-- Opening Marker --

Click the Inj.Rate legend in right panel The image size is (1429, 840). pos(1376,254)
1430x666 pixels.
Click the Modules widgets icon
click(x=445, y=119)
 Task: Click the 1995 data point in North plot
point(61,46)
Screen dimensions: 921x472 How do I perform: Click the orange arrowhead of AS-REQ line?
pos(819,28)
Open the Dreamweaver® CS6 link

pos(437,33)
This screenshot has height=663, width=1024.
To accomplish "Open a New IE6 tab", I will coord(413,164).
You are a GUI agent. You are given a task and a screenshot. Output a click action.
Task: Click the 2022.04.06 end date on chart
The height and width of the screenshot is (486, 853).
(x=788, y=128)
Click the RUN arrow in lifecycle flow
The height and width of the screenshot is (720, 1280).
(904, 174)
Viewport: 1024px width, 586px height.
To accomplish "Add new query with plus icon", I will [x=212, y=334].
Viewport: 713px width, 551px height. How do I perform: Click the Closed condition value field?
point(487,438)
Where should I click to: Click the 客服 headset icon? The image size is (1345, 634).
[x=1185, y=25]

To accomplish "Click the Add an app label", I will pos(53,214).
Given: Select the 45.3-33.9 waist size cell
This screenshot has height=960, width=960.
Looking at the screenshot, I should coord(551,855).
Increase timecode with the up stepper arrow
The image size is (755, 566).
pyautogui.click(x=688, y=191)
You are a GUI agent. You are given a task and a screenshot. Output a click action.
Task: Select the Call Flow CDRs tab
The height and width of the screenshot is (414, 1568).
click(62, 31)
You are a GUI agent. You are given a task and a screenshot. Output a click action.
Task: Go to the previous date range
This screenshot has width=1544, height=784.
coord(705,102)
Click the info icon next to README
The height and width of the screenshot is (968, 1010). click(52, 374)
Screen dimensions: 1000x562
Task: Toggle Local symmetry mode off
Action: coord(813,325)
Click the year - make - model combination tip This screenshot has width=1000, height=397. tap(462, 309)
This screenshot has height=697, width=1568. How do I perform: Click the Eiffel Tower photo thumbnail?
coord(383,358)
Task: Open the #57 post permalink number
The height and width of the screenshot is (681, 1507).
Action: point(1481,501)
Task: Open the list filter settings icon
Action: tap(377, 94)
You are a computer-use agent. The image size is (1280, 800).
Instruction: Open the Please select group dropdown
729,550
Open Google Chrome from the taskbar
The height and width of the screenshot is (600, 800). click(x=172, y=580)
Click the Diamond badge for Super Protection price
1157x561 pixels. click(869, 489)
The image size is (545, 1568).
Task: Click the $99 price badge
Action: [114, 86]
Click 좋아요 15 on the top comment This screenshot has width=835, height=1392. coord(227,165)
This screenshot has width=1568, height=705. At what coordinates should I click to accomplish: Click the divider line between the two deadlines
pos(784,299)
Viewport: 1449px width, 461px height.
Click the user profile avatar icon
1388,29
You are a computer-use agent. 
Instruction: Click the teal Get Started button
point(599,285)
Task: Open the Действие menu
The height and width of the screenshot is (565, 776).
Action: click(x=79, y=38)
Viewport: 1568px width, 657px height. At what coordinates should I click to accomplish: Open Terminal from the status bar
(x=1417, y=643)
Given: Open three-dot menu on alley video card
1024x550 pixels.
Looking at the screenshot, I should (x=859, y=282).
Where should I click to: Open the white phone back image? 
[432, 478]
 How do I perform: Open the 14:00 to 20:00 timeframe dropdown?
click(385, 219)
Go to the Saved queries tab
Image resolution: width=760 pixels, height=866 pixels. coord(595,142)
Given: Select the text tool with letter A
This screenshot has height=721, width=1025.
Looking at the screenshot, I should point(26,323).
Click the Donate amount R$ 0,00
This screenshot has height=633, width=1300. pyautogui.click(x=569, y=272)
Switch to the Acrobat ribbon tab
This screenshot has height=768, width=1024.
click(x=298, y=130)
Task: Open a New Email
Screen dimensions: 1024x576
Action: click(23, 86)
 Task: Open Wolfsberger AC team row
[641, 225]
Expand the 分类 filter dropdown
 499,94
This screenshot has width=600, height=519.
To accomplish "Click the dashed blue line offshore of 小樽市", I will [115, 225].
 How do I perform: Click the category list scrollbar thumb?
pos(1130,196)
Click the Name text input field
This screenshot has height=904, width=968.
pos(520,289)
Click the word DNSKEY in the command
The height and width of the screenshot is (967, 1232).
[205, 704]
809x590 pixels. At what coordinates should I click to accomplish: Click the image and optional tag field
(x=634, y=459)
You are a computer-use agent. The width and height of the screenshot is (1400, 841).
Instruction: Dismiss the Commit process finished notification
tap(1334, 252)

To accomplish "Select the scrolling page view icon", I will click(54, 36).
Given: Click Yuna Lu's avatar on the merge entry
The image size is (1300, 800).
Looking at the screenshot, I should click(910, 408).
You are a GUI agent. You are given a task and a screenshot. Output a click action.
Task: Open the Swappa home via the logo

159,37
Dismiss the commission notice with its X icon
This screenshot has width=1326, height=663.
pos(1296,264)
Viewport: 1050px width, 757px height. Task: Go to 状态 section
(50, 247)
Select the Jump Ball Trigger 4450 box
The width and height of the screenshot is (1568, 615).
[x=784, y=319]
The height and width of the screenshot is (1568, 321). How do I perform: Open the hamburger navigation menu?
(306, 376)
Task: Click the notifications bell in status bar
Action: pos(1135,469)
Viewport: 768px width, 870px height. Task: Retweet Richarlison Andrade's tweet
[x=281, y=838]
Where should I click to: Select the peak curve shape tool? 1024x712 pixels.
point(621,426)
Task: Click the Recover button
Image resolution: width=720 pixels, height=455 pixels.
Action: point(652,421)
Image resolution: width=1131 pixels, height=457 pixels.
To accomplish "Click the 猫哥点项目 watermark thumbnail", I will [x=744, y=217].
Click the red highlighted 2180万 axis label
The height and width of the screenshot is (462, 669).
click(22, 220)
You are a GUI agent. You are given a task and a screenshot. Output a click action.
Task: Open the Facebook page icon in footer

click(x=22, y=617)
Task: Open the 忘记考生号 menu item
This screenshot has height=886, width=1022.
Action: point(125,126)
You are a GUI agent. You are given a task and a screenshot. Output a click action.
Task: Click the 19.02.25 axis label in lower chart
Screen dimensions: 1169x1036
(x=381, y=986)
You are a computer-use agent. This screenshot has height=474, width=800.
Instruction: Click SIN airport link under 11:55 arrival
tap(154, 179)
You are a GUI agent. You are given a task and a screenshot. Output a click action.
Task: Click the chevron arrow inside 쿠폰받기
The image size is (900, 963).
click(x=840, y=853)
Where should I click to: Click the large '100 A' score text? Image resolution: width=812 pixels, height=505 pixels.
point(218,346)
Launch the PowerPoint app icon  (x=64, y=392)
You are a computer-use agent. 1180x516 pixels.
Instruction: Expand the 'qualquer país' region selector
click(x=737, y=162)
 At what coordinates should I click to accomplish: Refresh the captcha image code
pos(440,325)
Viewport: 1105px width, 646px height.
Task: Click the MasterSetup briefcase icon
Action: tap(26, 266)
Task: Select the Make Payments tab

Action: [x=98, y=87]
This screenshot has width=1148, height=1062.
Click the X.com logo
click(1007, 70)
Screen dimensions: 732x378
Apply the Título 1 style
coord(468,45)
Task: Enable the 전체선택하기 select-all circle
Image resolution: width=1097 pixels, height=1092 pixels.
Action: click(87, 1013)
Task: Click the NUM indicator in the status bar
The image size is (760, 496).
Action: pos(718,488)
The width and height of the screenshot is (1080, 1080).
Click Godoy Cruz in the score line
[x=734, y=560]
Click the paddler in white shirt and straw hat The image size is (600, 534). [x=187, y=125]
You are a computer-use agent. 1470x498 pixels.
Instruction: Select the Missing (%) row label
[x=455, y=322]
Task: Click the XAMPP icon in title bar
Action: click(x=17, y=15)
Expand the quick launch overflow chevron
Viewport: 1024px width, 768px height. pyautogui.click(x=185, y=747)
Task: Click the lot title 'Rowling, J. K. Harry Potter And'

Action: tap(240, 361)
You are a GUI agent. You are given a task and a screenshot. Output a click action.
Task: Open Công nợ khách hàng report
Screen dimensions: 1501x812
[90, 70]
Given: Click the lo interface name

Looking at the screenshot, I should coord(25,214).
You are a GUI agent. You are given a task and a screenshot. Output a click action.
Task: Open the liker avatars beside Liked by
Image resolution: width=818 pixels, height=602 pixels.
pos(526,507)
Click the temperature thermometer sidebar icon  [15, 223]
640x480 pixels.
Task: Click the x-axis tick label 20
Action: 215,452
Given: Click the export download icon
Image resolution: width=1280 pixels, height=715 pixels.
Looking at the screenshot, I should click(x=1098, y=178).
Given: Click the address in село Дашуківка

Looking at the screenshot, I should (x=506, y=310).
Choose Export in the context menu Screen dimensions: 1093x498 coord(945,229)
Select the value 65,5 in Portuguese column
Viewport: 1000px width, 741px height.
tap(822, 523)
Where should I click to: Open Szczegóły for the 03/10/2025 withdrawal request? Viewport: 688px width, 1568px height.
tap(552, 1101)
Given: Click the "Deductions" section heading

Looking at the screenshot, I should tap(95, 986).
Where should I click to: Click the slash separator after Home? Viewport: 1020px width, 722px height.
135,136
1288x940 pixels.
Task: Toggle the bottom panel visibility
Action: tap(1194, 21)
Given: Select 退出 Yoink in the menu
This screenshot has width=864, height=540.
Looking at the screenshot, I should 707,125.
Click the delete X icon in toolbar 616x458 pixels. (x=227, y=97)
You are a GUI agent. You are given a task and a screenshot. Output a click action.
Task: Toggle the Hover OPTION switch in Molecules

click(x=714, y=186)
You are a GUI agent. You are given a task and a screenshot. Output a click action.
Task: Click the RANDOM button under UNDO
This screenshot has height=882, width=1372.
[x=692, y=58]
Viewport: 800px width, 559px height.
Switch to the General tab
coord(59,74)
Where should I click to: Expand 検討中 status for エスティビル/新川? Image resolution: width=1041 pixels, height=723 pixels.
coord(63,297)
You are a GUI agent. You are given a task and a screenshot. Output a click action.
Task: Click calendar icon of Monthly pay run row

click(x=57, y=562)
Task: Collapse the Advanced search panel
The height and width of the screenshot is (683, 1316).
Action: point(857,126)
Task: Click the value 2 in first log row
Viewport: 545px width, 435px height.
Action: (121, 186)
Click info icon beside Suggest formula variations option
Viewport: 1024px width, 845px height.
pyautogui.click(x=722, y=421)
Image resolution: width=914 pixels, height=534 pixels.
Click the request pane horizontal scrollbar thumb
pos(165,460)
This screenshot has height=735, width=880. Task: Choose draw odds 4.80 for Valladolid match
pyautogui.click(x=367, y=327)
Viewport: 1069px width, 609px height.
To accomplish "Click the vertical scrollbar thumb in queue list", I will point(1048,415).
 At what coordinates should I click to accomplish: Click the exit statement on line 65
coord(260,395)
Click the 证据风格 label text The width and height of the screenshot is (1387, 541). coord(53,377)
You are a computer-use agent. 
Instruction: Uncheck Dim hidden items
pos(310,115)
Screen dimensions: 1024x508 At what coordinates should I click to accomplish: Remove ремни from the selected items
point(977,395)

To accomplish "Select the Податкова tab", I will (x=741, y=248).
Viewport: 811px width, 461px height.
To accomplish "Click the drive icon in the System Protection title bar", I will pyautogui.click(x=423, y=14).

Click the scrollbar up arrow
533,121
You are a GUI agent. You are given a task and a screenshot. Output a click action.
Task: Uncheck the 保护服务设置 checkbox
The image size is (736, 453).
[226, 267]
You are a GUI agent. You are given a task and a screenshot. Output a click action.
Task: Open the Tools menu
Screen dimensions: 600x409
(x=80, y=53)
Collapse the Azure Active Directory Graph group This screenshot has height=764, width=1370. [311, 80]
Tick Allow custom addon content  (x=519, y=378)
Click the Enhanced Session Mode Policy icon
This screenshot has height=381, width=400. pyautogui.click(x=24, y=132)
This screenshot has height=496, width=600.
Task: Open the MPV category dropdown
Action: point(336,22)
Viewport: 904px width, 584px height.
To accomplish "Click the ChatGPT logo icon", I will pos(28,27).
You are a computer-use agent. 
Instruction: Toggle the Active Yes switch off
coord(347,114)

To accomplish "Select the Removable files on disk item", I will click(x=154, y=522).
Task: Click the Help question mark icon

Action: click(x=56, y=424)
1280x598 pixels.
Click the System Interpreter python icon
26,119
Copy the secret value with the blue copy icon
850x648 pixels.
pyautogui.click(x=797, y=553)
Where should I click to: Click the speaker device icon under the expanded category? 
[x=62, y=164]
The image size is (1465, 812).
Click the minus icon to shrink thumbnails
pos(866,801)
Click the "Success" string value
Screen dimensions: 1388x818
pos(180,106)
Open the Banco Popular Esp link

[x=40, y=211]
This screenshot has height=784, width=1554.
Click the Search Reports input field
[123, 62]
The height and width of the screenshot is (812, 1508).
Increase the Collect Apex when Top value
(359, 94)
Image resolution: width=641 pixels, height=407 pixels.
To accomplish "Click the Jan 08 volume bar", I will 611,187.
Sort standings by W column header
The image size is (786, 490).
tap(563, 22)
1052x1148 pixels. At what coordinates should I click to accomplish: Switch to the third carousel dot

-- Closing Marker --

If a line of the material contains the string "Collapse", count it; give only the total.

§ **Exercise response**
2